GOAL
Show every line of the records below that contains the word "This", copying each such line in full.
↓
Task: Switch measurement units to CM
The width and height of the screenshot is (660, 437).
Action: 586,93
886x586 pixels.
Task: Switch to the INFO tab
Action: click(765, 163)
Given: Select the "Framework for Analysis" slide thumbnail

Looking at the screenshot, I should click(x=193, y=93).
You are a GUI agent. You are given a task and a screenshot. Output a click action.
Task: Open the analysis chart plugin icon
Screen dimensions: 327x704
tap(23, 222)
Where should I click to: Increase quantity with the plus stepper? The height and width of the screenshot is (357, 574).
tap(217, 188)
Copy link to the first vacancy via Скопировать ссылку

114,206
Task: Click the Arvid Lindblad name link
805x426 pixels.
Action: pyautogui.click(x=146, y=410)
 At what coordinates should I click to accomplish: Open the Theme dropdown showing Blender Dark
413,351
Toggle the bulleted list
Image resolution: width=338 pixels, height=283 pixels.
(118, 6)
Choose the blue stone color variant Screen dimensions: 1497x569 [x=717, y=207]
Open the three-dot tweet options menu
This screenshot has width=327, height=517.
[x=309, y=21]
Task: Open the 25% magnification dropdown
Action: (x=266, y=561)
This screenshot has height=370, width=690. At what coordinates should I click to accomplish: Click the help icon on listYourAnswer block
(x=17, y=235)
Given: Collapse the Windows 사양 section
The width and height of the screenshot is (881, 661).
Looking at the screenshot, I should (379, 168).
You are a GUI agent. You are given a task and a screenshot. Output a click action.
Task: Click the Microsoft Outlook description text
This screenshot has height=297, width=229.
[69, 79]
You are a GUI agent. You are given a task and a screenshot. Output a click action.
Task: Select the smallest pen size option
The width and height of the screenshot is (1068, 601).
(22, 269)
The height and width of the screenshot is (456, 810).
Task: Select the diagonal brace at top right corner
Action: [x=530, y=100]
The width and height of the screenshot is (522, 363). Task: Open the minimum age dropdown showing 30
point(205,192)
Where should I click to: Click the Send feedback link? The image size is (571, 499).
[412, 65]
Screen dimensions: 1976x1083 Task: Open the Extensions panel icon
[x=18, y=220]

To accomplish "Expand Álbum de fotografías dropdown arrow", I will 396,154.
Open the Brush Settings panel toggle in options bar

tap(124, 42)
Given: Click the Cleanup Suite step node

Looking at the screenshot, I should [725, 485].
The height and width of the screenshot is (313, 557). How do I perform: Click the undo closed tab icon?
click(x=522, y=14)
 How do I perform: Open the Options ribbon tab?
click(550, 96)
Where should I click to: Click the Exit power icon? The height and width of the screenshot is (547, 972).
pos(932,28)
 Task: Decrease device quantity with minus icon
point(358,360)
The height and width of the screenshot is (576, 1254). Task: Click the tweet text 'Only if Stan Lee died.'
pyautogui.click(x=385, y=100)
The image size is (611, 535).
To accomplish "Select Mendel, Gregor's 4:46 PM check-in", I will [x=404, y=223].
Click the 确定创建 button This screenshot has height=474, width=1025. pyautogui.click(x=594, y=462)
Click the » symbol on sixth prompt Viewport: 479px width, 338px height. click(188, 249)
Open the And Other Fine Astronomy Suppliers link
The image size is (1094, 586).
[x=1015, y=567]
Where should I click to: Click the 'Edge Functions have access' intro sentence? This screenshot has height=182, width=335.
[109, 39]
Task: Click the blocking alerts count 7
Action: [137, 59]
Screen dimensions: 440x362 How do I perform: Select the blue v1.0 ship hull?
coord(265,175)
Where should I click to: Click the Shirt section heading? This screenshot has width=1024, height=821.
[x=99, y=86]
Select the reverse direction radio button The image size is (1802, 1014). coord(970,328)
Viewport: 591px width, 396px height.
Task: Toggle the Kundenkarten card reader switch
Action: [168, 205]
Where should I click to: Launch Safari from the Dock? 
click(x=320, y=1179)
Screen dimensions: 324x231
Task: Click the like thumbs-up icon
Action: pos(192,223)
↑
WORKED ANSWER
This screenshot has width=327, height=517.
This screenshot has height=370, width=690. At what coordinates should I click to accomplish: Click the help icon on listYourAnswer block
This screenshot has height=297, width=229.
Click the 确定创建 button This screenshot has height=474, width=1025. pyautogui.click(x=594, y=462)
Where should I click to: Click the 'Edge Functions have access' intro sentence? This screenshot has height=182, width=335.
Where should I click to: Click the Shirt section heading? This screenshot has width=1024, height=821.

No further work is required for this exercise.